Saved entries
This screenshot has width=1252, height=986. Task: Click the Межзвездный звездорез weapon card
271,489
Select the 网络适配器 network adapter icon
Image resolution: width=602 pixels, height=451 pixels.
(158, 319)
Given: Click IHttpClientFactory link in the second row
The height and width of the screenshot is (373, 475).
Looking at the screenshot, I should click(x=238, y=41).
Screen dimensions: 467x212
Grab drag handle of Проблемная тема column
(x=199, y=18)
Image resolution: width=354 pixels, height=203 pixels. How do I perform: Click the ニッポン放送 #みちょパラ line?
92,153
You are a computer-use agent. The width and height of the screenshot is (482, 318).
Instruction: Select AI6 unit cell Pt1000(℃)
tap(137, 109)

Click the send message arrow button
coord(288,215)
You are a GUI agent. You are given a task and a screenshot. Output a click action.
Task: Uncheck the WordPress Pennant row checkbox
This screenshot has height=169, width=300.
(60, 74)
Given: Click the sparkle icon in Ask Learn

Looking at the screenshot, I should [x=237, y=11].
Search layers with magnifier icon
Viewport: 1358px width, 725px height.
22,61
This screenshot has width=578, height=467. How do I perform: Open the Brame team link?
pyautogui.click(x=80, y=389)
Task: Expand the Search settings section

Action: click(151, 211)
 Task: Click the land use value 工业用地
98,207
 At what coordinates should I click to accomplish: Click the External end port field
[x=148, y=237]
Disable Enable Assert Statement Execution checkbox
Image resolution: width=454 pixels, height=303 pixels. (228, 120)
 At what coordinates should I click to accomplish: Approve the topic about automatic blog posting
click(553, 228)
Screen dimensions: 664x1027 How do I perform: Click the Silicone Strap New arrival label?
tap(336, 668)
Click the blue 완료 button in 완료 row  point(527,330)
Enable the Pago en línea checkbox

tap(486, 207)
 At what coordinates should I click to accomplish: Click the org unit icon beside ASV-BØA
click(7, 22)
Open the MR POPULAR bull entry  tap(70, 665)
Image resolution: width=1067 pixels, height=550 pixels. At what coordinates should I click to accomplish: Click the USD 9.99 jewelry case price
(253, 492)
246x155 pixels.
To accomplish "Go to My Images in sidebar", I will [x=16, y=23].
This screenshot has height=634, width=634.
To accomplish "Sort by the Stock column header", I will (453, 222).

# [WHAT TO PRODUCE]
Give an exact transcription of the data shown above.

# [SOLUTION TO THE PROBLEM]
This screenshot has width=1252, height=986. Task: Click the Межзвездный звездорез weapon card
271,489
Select the 网络适配器 network adapter icon
Image resolution: width=602 pixels, height=451 pixels.
(158, 319)
Given: Click IHttpClientFactory link in the second row
The height and width of the screenshot is (373, 475).
Looking at the screenshot, I should click(x=238, y=41).
Screen dimensions: 467x212
Grab drag handle of Проблемная тема column
(x=199, y=18)
Image resolution: width=354 pixels, height=203 pixels. How do I perform: Click the ニッポン放送 #みちょパラ line?
92,153
You are a computer-use agent. The width and height of the screenshot is (482, 318).
Instruction: Select AI6 unit cell Pt1000(℃)
tap(137, 109)

Click the send message arrow button
coord(288,215)
You are a GUI agent. You are given a task and a screenshot. Output a click action.
Task: Uncheck the WordPress Pennant row checkbox
This screenshot has height=169, width=300.
(60, 74)
Given: Click the sparkle icon in Ask Learn

Looking at the screenshot, I should [x=237, y=11].
Search layers with magnifier icon
Viewport: 1358px width, 725px height.
22,61
This screenshot has width=578, height=467. How do I perform: Open the Brame team link?
pyautogui.click(x=80, y=389)
Task: Expand the Search settings section

Action: click(151, 211)
 Task: Click the land use value 工业用地
98,207
 At what coordinates should I click to accomplish: Click the External end port field
[x=148, y=237]
Disable Enable Assert Statement Execution checkbox
Image resolution: width=454 pixels, height=303 pixels. (228, 120)
 At what coordinates should I click to accomplish: Approve the topic about automatic blog posting
click(553, 228)
Screen dimensions: 664x1027 How do I perform: Click the Silicone Strap New arrival label?
tap(336, 668)
Click the blue 완료 button in 완료 row  point(527,330)
Enable the Pago en línea checkbox

tap(486, 207)
 At what coordinates should I click to accomplish: Click the org unit icon beside ASV-BØA
click(7, 22)
Open the MR POPULAR bull entry  tap(70, 665)
Image resolution: width=1067 pixels, height=550 pixels. At what coordinates should I click to accomplish: Click the USD 9.99 jewelry case price
(253, 492)
246x155 pixels.
To accomplish "Go to My Images in sidebar", I will [x=16, y=23].
This screenshot has height=634, width=634.
To accomplish "Sort by the Stock column header", I will (453, 222).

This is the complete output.